Pure ne “La coscienza di Zeno”, opera a noi più vicina non solo temporalmente, la figura femminile appare ancora traviata e spezzata in differenti forme stereotipate. Ada, di cui Zeno è innamorato, ha ancora i tratti della donna stilnovistica, idealizzata e inarrivabile, rappresentante dell’amore puro; oggetto di eros sono invece le prostitute che egli frequenta, prima fra tutte Carla, donne di basso livello sociale, esponenti di quel legame tanto attuale tra sesso e denaro; e infine Augusta, sua moglie, la vestale della stabilità domestica, massaia di un matrimonio stipulato solo per affari.

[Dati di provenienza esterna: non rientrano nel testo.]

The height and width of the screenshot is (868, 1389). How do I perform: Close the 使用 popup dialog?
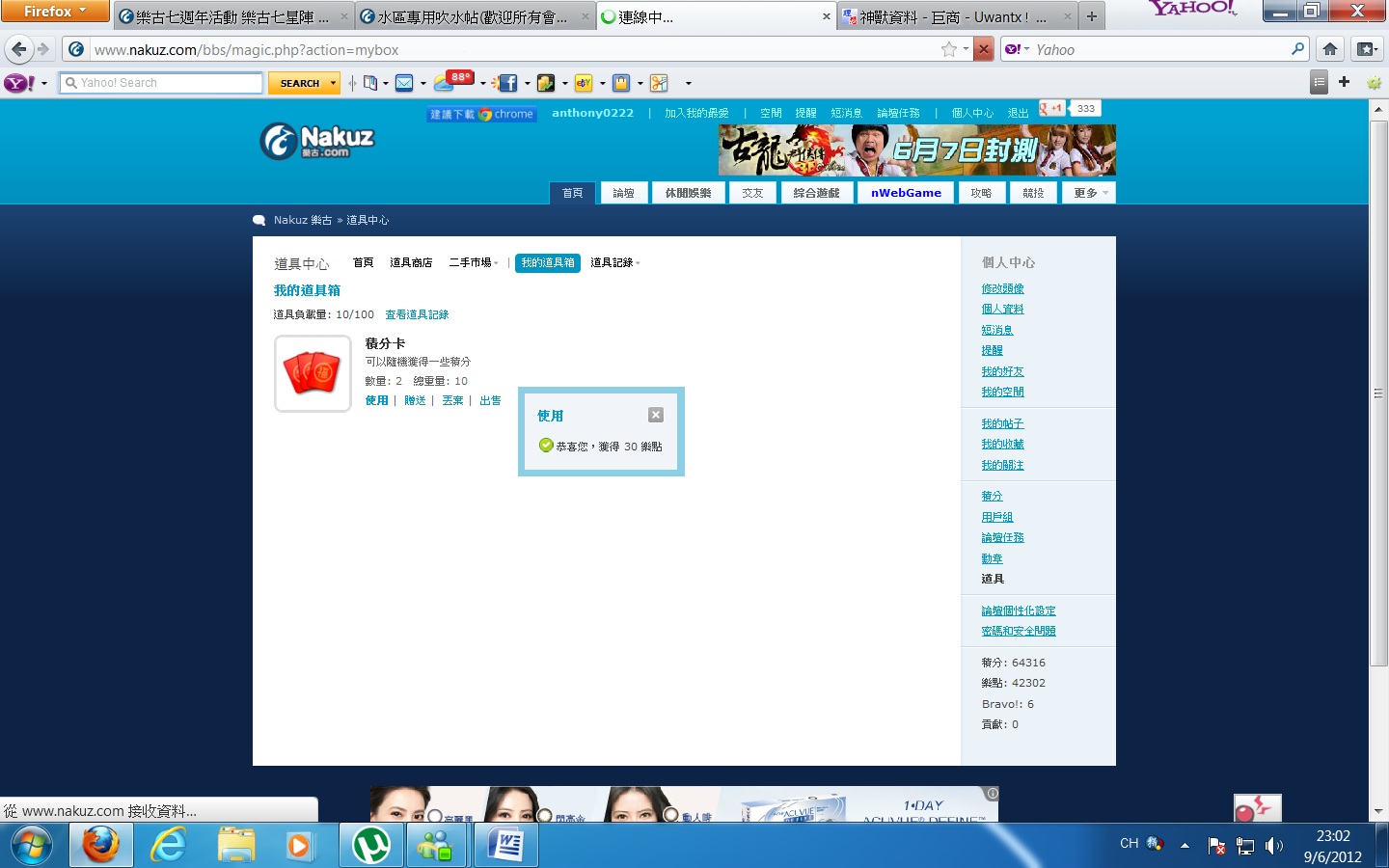(656, 415)
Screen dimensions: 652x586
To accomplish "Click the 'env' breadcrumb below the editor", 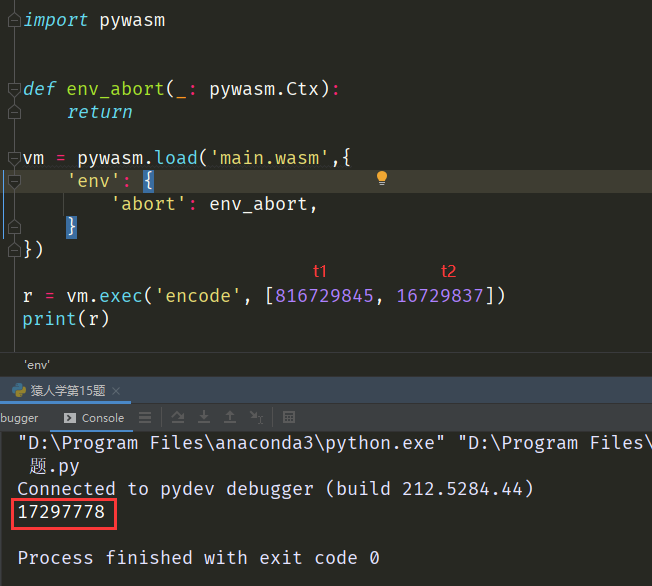I will [x=36, y=365].
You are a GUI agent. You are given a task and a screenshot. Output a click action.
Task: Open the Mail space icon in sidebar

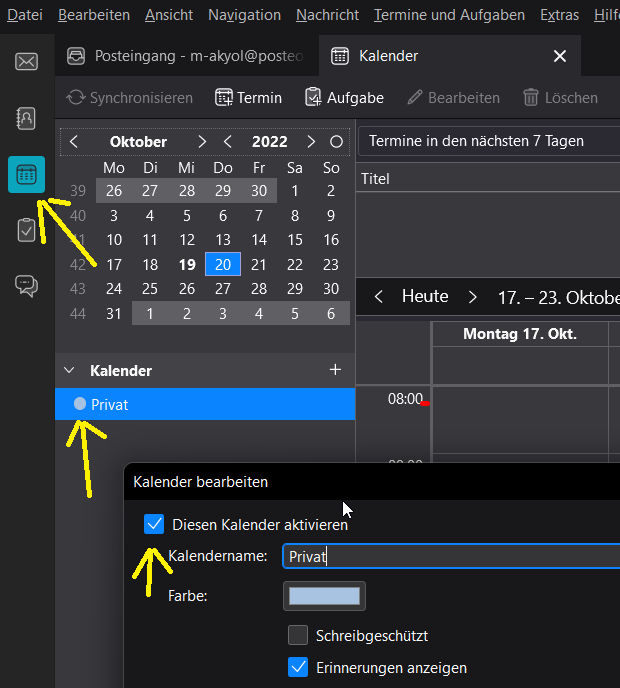point(27,62)

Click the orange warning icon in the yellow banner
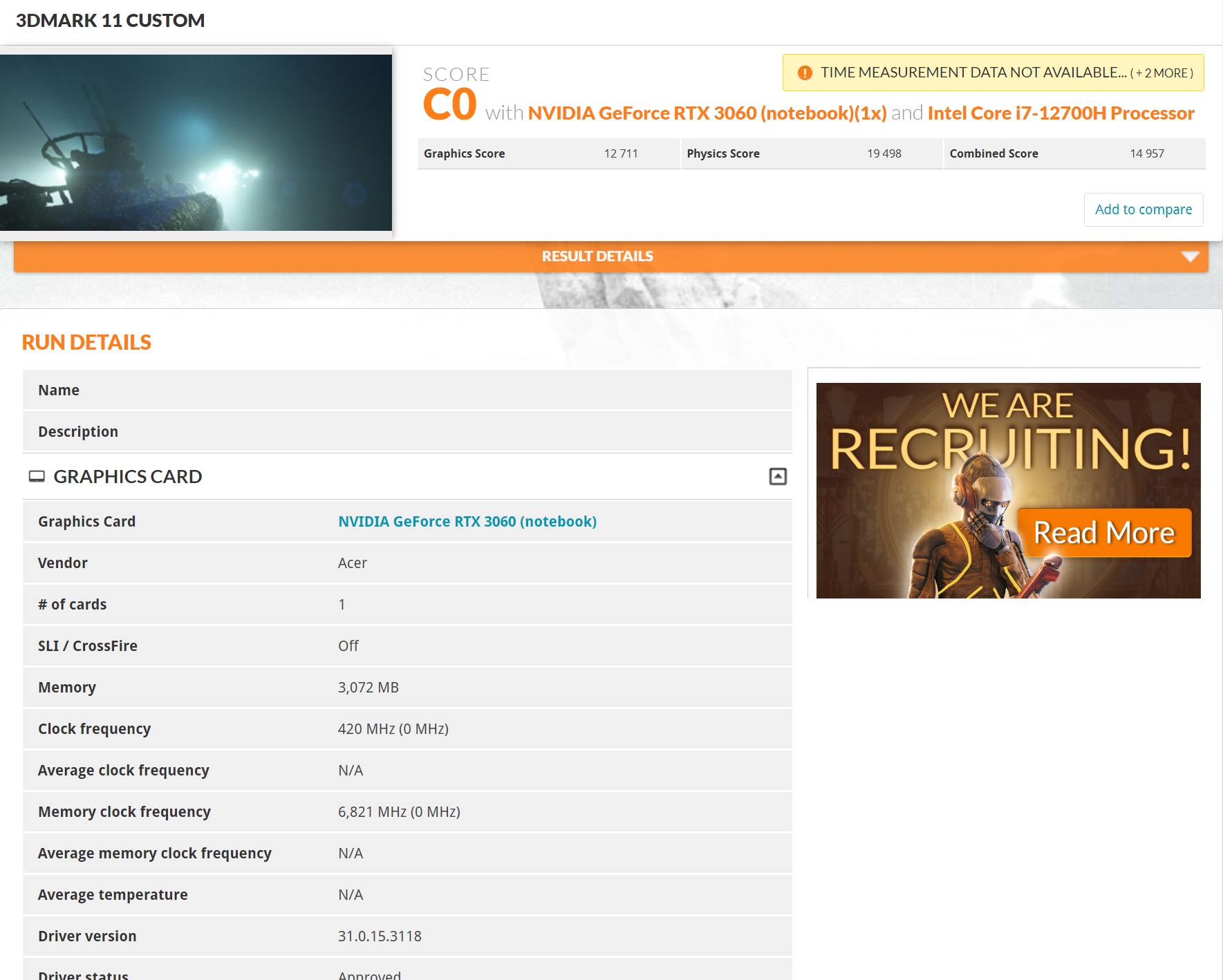coord(804,73)
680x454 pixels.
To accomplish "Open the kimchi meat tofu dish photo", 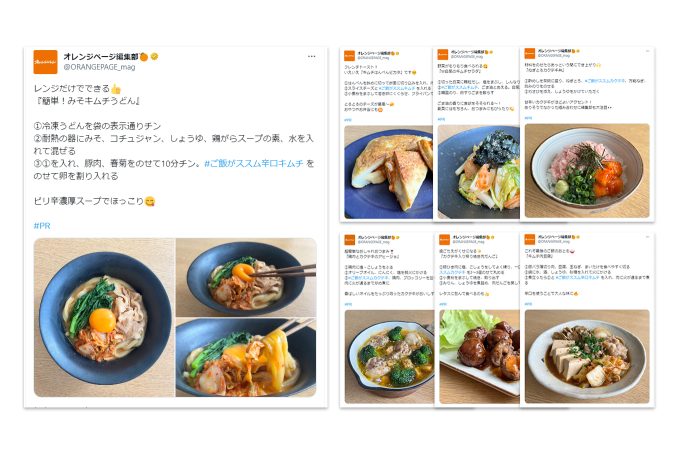I will coord(587,356).
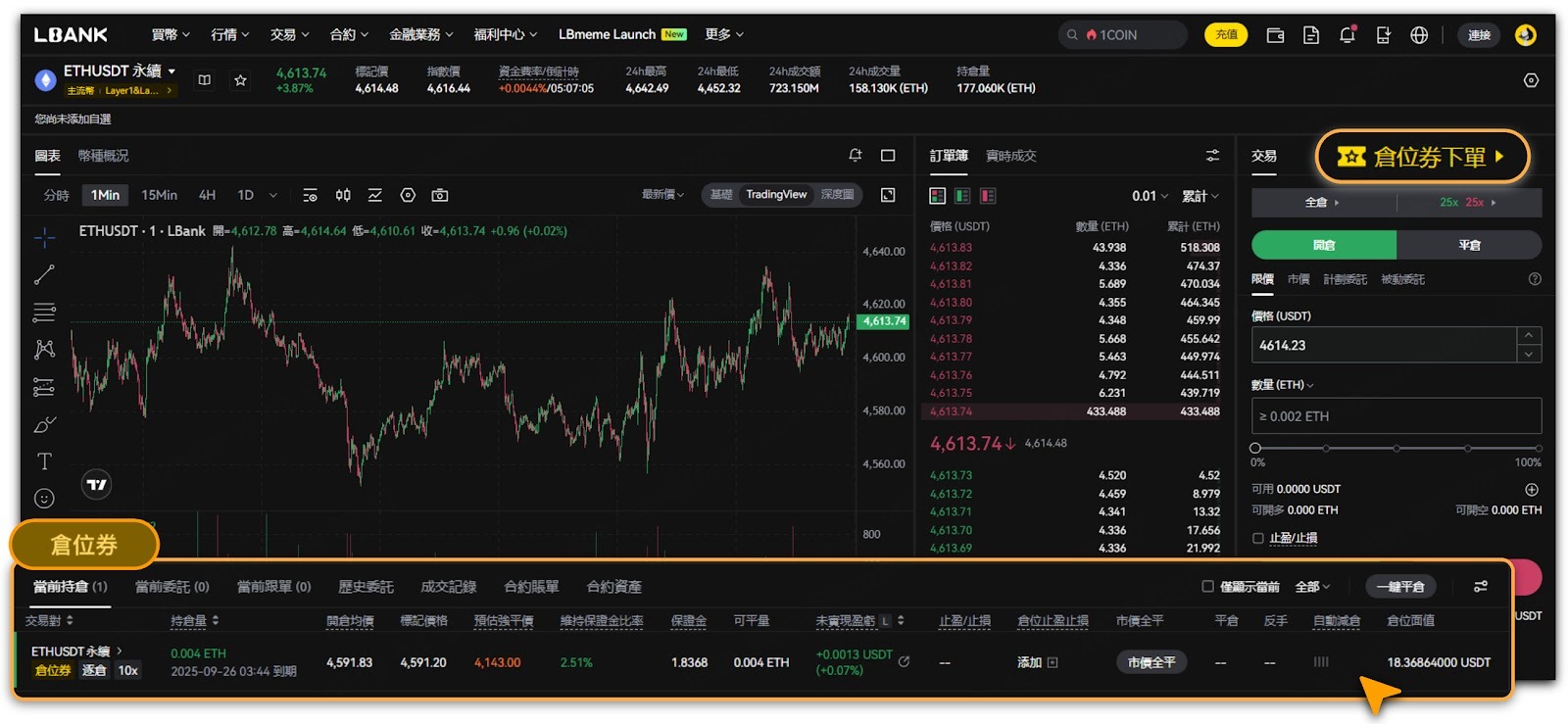Enable the 止盈/止損 checkbox
Screen dimensions: 1568x724
point(1258,538)
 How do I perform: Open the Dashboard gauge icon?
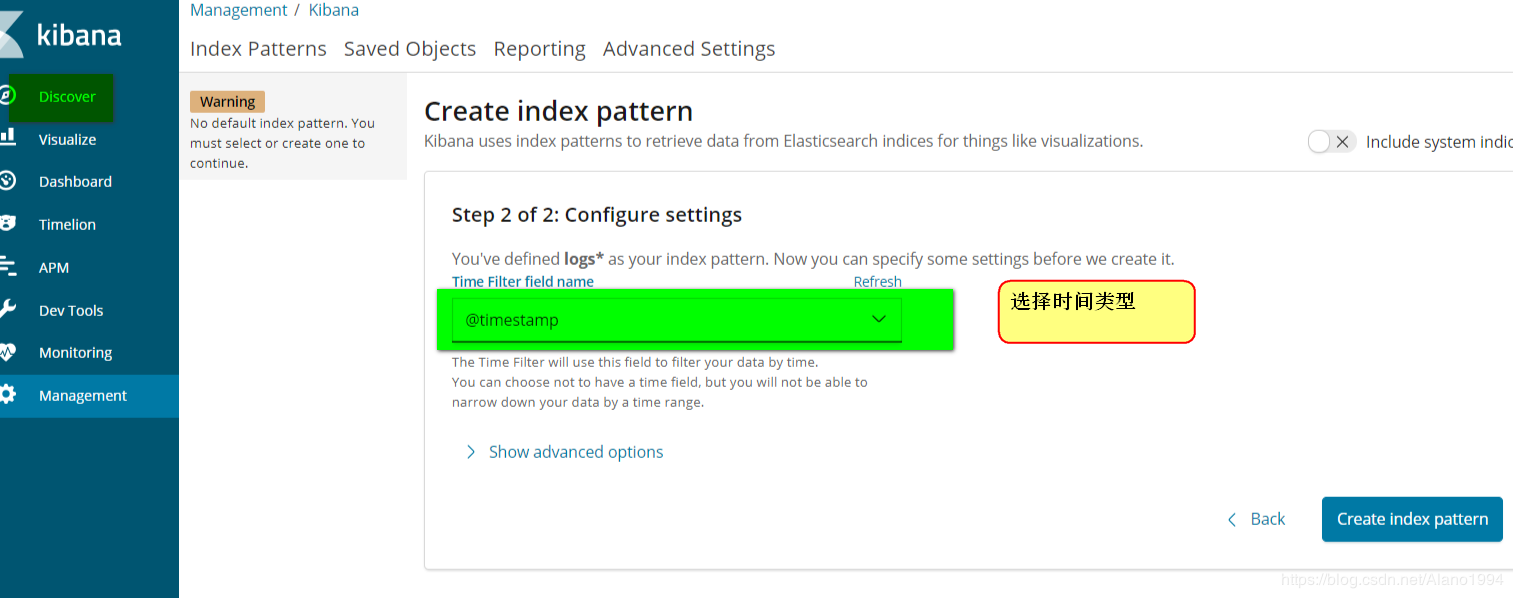click(x=6, y=181)
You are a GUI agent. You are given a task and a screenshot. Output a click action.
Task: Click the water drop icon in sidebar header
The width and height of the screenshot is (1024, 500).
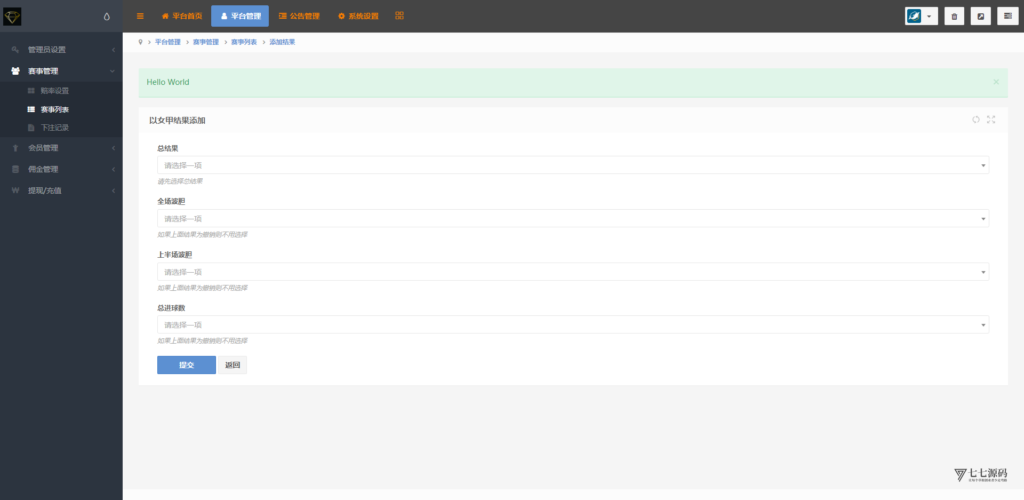pyautogui.click(x=107, y=17)
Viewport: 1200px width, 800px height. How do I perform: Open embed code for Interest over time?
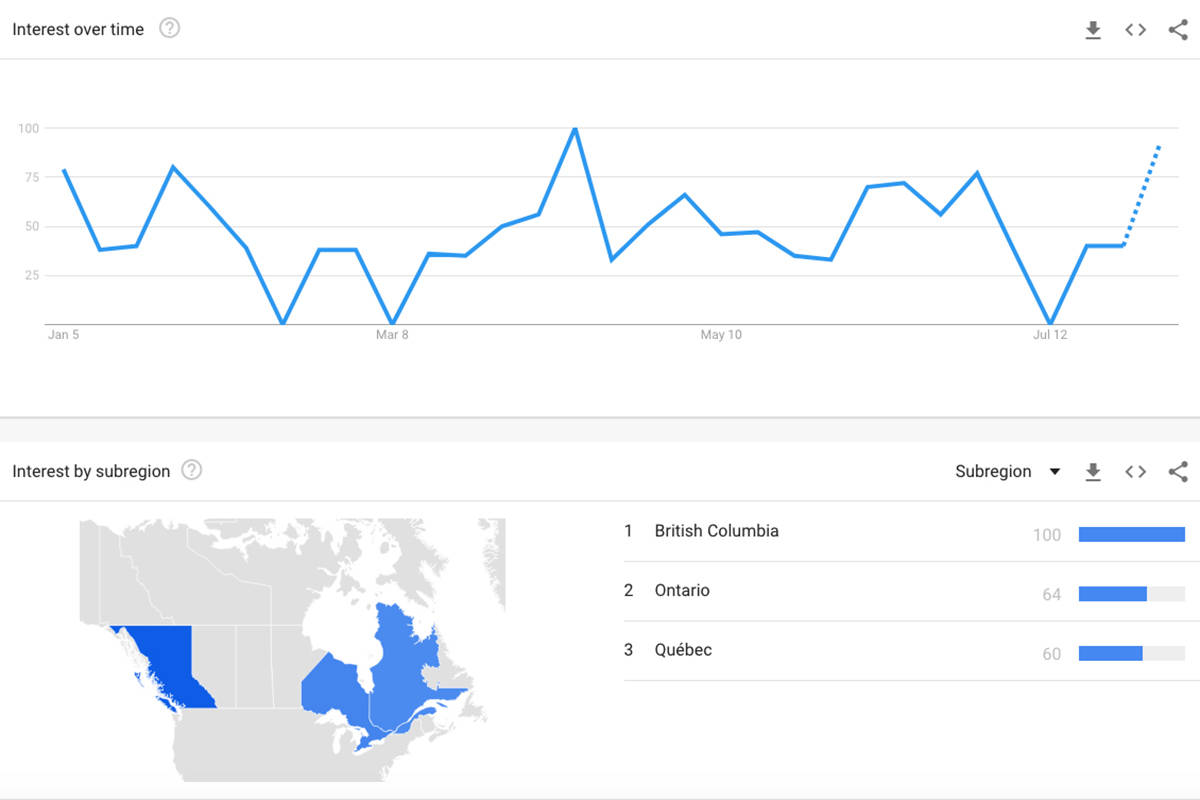pos(1135,30)
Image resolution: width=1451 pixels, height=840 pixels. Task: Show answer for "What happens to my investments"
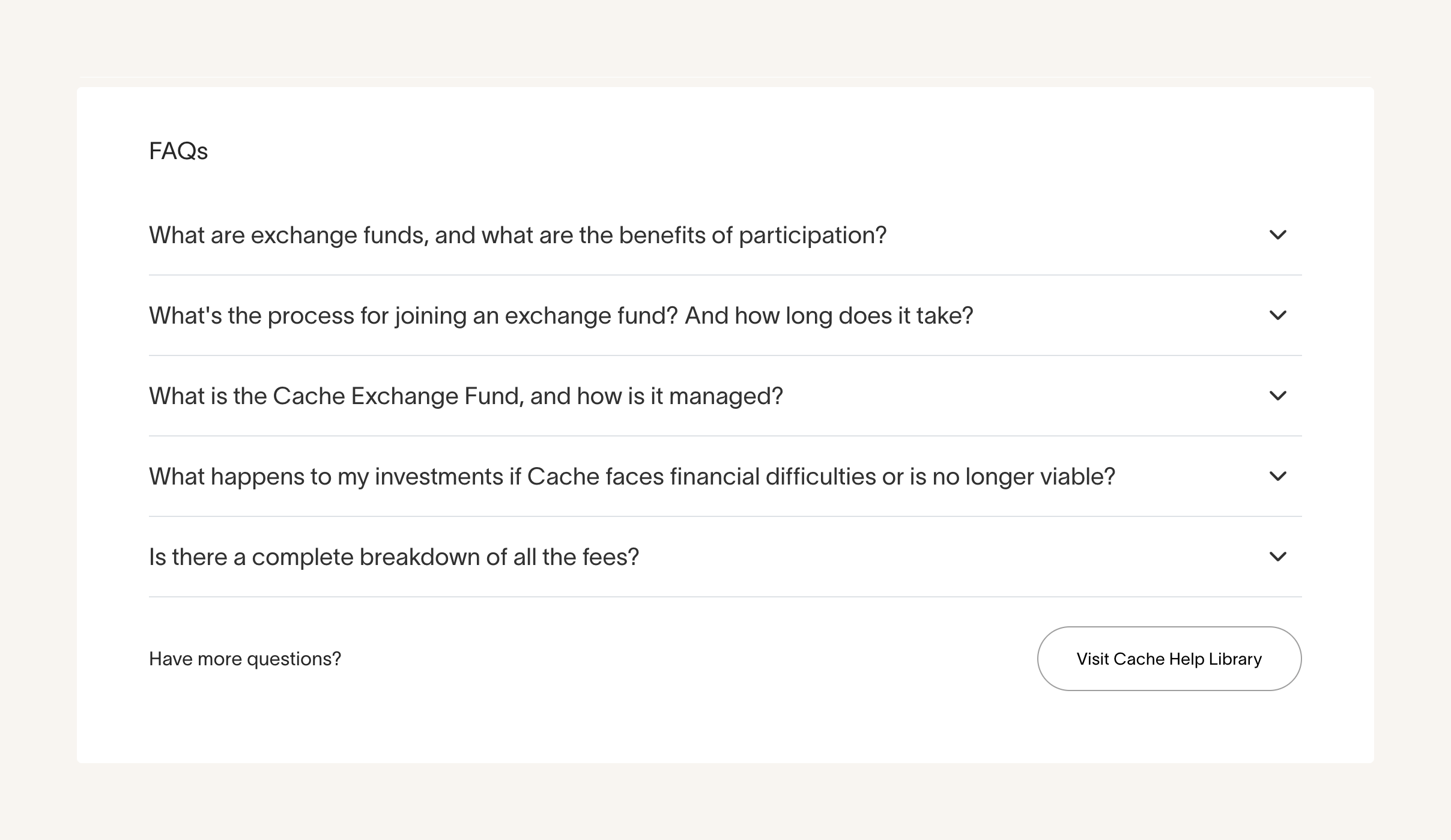pyautogui.click(x=631, y=476)
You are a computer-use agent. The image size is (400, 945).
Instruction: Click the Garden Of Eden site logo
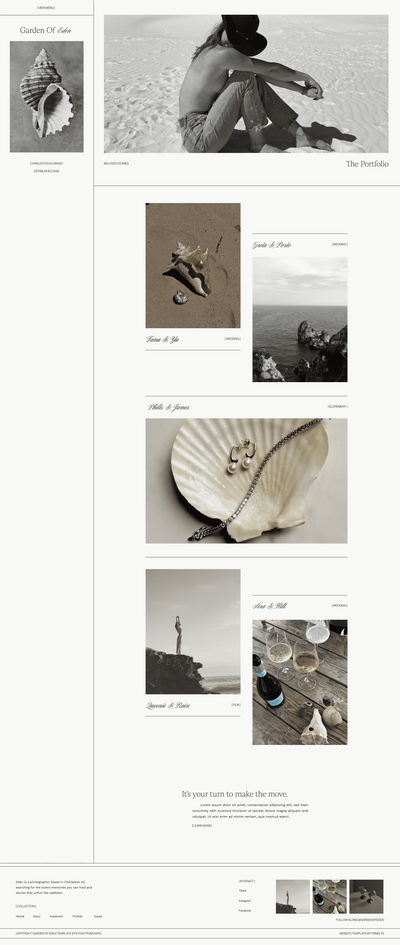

Torna a galla, allora, quella definizione di letteratura che Fortini ricorda nella voce “Letteratura” dell’Enciclopedia Einaudi tentando di intrappolarla in una definizione, interpretandone quindi la possibile evoluzione. Viene esposta la storia del toro di Falaride: Falaride, tiranno siracusano della Magna Grecia, aveva fatto costruire un toro di metallo cavo in cui nascondere i propri oppositori politici, bruciati poi dalle fiamme che si propagavano attraverso il metallo arroventato. Il toro era però costruito in modo che attraverso la gola le urla straziate dei torturati si tramutassero in piacevole melodia: Falaride si metteva dunque in ascolto, pur sapendo che l’origine di tale suono erano grida di dolore. La letteratura, e l’arte in generale, sono come il toro di Falaride, esiti di una sublimazione che nasconde l’orrore che li ha prodotti. Con il monito che la questione di genere, tra tante, non debba essere semplificata. E la convinzione, nobilissima, che se una parte anche minima dell’umanità viene privata della voce, è l’intera umanità a soffrirne.